Exploring Causality (Part 8)

By | August 23, 2013

We ended the last part of this commentary by noting that many if not most behavioral science model-builders seem to be afraid of making predictions that might prove them wrong. The only analysts who actually revel in predictions seem to be the sabermetricians (sports statisticians), perhaps because they can demonstrate real value to their analyses (cf. Moneyball.) Among political analysts, for example, only Nate Silver shares a similar outlook, and he comes directly out of the sabermetric tradition. It’s interesting that he has just moved from the New York Times to ESPN; apparently accurate modeling doesn’t quite fit in with the Times‘ editorial tradition.

It might be helpful at this point to distinguish between two different meanings of the term “prediction”. On the one hand, there is the more common-sense usage of the term – that is, to describe in advance of some event what the shape of that event might be. This is the sense in which the term is used by sabermetricians and political analysts alike. This is prediction in the process sense – what is going to happen next? On the other hand, there is the structural or variance form of prediction, used by statisticians and model builders. Prediction in this sense is essentially equivalent to “amount of variance in some variable accounted for” by virtue of knowing the value of another variable. The independent or antecedent variable is termed the “predictor”; the dependent or consequent variable is termed the “criterion.” There is plenty of room for confusion between these two senses of the term, particularly when a political sociologist is describing a model in which several demographic characteristics of a population are used to “predict” voting results. Another analyst might observe somewhat acidly that it’s easy to make such a prediction, since the election has already passed; the prediction might have had more value had been made ahead of time. Both points of view are correct; they simply reflect differing uses of the term.

What’s the value of “predicting” something that has already happened? Well, the model builder might well respond that by using data from previous election cycles, s/he is defining a set of relationships and coefficients of effects among variables that can in turn be applied to prediction in the process sense during the next election cycle. In fact, most political as well as sports modeling is based on just this approach.

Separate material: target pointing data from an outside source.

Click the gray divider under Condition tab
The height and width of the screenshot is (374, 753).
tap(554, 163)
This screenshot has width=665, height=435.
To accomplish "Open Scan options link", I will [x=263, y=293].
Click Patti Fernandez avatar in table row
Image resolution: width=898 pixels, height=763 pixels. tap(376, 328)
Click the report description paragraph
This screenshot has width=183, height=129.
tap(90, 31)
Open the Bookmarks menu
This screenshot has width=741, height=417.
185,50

The whole field of “data mining” is based on an extension of this approach, in which very large sets of data are divided into two parts, with one part used to estimate the model and the second part subsequently used to test or confirm the model. Political analysts divide their data by time period (last election/this election); data miners simply divide the data into two parts randomly. In both cases, however, one is essentially using all of the data, and any inferential statistical procedures such as regression used in these analyses need to be reinterpreted in light of this.

By contrast, most of the modeling efforts conducted by psychologists and organizational analysts in particular are based not on population data but on data from samples. Earlier in this series, we discussed sampling and the various varieties of samples that can be drawn. We also noted that the kind of sampling done puts various kinds of limitations on the degree of generalizability that we can expect for our analytical findings. The closer our sample approximates a true random sample from a defined population, the more we expect to be able to generalize our findings to that population. If we have various degrees of compromise to the randomness of the sample, our generalizability is accordingly limited. That does not stop many analysts from pushing the boundaries of generalizability just a little farther than they really ought to be extended. After all, arguments for generalizability apart from that provided by the true random sample are essentially arguments based on credibility – that is, does it make sense that this relationship would hold in the population?

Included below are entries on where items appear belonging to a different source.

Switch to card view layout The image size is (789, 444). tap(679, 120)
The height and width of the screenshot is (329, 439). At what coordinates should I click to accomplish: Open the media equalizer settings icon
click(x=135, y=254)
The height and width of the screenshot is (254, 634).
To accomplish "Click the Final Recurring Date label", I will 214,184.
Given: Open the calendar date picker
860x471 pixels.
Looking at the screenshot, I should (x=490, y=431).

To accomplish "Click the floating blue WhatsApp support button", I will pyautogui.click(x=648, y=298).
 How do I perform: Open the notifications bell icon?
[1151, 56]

The unpleasant little secret that we try to keep hidden is that we frequently let our colleagues get away with pushing the bounds of generalizability for a model, for two reasons – neither of them particularly admirable. First, we expect them in turn to let us get away with pushing the bounds of generalizability for our models; and second, we all know that it really doesn’t make much difference one way or another. Taken together, these two reasons suggest that a good deal of what passes for analysis and model building in our field is essentially artificial, held together by a kind of conspiracy among practitioners of the art not to look too deeply into the results but to take them essentially at face value.

This is a rather discouraging point at which to break this discussion. However, it appears that we’re going to need at least one more part to wrap up this conclusion, and let’s hope it takes a more positive turn.